Holly Hendry graduated from The Royal College of Art in 2016 and has since become one of the most exciting young artists in the UK.

Prior to the RCA, the London-based artist completed her BA at the Slade School of Fine Art.

Hendry is the winner of the Kenneth Armitage Young Sculptor Award (2016) and The Woon Tai Jee Art Fellowship (2013-14), and has exhibited at Sharjah Art Foundation, Bosse & Baum, The Royal Standard, S1 Artspace, Turf Projects and GL Strand, Copenhagen.

Now represented by Limoncello, Hendry’s large-scale solo exhibition, ‘Wrot’, is currently on at Baltic Centre for Contemporary Art, her first in a public UK institution.

Speaking in the lead up to the show, she explains how she was “moving between a lot of different elements but I hope that they all work as one.”

She adds that putting the different fragments of the work together at Baltic was “like a big jigsaw puzzle that hopefully fits.”

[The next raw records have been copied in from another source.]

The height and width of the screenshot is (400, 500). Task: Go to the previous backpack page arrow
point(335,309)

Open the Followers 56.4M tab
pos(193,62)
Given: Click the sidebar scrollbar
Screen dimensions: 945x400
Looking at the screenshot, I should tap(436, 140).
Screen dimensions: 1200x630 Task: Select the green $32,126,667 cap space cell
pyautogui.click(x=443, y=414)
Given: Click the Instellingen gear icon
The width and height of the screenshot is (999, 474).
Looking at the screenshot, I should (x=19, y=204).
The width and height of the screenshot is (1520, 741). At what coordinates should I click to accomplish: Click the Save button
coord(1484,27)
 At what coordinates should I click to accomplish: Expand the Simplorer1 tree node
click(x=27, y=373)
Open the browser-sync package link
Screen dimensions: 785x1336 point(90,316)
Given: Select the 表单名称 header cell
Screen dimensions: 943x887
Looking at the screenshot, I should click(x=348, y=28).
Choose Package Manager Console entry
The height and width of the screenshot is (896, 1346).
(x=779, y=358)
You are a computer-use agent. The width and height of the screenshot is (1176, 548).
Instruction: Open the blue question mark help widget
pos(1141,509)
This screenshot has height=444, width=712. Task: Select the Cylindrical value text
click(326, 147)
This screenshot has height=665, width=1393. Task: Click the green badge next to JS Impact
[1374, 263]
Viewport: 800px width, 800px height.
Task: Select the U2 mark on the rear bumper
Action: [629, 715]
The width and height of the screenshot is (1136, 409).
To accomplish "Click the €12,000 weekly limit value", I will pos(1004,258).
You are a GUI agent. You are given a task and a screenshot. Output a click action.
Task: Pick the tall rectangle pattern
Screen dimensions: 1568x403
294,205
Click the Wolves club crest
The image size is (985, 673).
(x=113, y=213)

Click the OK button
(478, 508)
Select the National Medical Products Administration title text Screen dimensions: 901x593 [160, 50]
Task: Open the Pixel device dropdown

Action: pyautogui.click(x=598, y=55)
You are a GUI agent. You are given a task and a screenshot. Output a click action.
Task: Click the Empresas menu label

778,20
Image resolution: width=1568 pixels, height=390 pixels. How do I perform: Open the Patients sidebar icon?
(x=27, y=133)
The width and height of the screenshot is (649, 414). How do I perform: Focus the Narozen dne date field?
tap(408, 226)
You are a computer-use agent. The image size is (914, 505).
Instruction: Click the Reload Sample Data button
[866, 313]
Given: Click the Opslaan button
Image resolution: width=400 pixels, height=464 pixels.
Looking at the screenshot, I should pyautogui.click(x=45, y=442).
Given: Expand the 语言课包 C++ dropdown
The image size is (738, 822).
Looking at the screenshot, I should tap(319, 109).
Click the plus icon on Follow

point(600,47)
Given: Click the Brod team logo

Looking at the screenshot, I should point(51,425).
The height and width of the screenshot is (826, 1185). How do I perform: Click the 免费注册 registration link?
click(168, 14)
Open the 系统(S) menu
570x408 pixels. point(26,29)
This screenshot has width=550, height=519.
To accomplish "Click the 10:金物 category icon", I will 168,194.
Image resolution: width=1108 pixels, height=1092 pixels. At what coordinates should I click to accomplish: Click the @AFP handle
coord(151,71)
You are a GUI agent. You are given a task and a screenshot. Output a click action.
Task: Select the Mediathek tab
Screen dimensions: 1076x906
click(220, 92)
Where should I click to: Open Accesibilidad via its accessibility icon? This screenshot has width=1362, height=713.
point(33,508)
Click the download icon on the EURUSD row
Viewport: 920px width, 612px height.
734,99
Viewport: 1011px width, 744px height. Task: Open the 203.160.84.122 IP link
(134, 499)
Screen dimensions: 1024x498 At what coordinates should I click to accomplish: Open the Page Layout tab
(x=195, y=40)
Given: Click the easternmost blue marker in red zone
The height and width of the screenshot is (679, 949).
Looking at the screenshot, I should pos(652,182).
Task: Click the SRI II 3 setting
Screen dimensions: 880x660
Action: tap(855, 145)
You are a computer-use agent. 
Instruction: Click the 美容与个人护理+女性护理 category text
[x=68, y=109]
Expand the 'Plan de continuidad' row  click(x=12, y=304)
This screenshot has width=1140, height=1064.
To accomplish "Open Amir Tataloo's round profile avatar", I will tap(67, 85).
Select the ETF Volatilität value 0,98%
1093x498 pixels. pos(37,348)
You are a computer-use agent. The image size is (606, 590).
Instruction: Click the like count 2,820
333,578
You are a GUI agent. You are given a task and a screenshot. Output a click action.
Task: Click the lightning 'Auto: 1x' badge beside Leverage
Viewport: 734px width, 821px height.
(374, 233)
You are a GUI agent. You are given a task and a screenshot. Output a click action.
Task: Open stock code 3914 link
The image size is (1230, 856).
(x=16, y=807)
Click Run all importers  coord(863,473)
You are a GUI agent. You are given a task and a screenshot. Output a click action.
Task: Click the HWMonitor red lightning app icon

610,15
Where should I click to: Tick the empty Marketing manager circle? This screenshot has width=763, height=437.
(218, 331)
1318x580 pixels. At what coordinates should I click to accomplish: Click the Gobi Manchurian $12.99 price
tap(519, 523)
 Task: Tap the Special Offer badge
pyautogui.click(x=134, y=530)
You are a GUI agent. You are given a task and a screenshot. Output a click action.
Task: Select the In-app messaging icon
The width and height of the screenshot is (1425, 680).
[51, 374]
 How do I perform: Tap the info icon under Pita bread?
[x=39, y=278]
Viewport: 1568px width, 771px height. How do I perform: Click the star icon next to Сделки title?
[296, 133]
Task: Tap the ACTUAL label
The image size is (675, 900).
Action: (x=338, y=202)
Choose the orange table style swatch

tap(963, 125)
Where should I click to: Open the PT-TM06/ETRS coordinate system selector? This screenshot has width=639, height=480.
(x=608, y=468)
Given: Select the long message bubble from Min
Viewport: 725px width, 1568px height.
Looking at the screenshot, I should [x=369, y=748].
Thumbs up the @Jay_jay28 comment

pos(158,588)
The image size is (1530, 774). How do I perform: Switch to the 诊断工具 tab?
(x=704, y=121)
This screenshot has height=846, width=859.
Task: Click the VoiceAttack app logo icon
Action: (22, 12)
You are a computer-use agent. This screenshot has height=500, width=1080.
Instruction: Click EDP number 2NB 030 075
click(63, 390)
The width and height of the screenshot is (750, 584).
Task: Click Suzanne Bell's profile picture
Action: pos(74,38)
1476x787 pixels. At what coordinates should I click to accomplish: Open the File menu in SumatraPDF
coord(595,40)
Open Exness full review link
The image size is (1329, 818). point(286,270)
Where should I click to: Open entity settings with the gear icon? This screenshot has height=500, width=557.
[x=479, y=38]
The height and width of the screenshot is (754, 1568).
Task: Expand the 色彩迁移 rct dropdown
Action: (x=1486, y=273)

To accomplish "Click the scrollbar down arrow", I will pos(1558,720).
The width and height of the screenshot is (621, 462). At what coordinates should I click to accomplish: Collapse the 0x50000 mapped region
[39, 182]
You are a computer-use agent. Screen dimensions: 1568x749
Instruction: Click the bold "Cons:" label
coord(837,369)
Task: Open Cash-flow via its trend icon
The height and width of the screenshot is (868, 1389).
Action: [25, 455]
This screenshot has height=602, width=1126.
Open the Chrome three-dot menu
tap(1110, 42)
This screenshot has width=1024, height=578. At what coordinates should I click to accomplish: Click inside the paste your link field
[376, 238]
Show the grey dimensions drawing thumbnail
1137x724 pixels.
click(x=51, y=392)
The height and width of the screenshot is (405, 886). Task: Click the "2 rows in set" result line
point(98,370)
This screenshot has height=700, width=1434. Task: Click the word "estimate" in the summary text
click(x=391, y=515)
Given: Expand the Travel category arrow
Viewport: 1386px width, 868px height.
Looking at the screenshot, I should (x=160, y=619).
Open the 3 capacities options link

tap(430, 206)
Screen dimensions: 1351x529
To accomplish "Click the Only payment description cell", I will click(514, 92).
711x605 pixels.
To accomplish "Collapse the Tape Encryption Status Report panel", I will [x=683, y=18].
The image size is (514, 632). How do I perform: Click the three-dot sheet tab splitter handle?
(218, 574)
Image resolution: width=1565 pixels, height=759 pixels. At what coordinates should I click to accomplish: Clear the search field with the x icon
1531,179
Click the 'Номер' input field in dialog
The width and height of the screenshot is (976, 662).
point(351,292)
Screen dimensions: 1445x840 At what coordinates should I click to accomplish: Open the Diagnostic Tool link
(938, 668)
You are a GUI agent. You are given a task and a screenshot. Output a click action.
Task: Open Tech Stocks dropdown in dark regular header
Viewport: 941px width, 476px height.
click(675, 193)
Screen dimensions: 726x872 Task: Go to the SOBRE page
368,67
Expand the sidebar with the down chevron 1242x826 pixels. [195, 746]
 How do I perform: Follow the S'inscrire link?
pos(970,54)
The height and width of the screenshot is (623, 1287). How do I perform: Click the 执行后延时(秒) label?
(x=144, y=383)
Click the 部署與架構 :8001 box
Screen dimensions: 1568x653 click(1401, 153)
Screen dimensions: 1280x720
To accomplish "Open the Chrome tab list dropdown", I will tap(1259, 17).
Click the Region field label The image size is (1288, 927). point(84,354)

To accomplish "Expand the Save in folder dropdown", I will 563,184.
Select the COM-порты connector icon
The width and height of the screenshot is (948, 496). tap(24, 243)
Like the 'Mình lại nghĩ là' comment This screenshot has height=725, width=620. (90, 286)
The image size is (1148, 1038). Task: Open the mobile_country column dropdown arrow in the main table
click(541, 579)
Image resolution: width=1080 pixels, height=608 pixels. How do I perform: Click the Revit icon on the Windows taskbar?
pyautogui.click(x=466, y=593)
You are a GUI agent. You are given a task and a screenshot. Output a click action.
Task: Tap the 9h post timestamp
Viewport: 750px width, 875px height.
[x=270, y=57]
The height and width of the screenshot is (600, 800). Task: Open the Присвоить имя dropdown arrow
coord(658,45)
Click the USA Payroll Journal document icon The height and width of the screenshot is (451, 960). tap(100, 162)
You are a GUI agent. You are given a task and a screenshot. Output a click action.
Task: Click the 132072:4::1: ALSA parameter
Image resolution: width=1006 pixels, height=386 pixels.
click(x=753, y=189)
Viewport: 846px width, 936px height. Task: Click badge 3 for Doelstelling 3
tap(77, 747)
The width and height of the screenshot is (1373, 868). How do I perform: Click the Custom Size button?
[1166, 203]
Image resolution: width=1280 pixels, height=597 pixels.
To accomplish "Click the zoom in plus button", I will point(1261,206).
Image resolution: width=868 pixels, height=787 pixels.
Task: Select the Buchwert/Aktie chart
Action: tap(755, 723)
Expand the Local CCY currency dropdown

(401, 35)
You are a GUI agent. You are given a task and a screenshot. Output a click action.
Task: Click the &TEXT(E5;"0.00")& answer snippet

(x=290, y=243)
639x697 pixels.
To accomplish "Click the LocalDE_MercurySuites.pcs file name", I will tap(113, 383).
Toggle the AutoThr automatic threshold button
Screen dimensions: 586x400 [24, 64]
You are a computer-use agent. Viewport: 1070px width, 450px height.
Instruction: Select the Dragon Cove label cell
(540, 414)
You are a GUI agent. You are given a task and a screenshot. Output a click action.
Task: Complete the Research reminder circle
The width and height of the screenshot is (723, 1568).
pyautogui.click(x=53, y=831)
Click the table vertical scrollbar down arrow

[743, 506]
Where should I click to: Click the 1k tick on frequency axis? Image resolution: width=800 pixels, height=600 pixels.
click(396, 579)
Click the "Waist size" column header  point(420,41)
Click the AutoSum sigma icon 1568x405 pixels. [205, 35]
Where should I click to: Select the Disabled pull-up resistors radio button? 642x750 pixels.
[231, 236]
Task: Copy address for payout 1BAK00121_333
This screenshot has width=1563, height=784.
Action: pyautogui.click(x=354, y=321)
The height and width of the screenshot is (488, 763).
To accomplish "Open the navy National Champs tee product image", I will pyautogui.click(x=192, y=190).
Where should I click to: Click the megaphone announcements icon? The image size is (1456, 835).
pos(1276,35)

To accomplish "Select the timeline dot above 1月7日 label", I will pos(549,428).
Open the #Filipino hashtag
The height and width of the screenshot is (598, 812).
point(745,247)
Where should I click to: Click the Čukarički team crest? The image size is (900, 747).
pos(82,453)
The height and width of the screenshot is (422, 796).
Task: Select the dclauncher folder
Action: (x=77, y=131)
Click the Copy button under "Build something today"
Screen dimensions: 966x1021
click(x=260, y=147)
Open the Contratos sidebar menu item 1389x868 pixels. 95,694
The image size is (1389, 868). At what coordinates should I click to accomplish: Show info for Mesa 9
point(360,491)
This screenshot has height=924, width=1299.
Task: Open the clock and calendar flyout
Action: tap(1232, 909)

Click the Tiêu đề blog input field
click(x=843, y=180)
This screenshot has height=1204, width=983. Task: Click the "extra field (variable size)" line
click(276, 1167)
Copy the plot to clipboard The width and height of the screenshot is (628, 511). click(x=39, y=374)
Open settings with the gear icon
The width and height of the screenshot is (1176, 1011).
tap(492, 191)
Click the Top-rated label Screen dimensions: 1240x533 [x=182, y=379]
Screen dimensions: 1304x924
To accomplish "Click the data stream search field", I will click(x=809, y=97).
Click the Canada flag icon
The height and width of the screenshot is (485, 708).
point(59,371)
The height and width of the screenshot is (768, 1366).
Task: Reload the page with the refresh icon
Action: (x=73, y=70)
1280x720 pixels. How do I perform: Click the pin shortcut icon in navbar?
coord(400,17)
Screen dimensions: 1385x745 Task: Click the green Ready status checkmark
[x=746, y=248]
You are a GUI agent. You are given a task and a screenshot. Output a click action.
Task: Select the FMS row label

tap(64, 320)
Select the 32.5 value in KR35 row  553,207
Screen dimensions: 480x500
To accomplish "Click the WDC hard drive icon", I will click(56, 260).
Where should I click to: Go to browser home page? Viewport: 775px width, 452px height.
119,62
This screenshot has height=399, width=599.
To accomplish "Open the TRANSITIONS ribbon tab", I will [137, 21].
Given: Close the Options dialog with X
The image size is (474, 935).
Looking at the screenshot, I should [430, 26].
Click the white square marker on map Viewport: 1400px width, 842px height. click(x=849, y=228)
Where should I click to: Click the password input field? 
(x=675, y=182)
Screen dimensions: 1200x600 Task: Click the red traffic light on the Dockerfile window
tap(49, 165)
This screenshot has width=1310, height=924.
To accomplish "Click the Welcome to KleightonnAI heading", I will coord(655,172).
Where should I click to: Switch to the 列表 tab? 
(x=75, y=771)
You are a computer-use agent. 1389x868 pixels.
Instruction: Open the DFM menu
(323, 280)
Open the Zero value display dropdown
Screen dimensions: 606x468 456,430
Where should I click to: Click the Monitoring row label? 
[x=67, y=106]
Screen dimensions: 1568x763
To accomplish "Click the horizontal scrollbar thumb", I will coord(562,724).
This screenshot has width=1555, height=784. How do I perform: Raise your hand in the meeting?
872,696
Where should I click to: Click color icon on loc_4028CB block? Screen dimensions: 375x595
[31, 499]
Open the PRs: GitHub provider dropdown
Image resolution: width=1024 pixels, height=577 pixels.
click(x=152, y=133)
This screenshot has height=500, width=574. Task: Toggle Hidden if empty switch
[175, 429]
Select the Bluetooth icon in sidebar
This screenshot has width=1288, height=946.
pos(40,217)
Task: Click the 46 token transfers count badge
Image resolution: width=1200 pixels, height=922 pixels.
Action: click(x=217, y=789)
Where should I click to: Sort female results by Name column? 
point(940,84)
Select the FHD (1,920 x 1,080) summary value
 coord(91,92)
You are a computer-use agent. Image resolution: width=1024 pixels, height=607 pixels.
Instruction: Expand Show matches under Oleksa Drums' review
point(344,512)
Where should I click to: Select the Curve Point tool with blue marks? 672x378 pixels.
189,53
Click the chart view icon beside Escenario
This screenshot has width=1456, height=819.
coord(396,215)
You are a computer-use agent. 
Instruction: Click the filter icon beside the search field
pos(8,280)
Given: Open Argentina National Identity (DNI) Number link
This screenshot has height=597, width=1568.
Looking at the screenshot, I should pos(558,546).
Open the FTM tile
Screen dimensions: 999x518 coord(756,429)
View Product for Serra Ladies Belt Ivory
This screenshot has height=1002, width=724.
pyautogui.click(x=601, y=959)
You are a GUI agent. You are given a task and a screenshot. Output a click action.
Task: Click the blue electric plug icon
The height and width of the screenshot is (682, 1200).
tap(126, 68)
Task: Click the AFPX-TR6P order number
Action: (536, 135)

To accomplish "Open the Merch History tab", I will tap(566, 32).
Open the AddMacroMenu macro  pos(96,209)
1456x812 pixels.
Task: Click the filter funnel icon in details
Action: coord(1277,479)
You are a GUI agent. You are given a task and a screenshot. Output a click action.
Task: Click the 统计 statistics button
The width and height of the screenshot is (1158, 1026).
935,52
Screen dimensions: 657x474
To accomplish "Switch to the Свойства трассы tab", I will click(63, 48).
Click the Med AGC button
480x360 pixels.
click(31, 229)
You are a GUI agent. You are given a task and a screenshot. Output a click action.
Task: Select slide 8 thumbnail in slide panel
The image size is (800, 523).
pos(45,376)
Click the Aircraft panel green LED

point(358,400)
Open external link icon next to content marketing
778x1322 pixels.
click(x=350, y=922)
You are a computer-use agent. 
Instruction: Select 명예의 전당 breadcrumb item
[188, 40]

You’ve achieved a lot since graduation …
The momentum at the Royal College of Art was high and I had exhibitions during my time there. I displayed two works from the degree show at The Royal Standard’s ‘Gettin’ the Heart Ready’ (2016), adapting them to fit the spaces. I slightly adapted another degree show sculpture for Vitrine in Bermondsey. Limoncello saw the degree show and asked me to show with them and be represented by them which was a complete shock and delight to me. They’re a gallery whom I’ve admired for a long time. It feels really nice to be part of that team and it’s really exciting long-term. It’s all been a bit of a whirlwind!

How much new work have you made for Baltic?
Everything is new work. I lived in Newcastle when I was doing the Woon Tai Jee Fellowship so it feels extra exciting and important for me to be going back to Baltic.

What research is influencing the exhibition?
I’ve been thinking a lot about surfaces as borders between above and below. The ground, for instance, is a flat plane with a great depth of archaeological material beneath. I’ve been thinking about archaeological fragments being unearthed and brought back into our world for display behind glass. Such objects are shown from a very specific perspective without the capacity for touch. Skin and bones come into the show too – bones being both dense and light with hollow interior structures.

How are you approaching the gallery architecture?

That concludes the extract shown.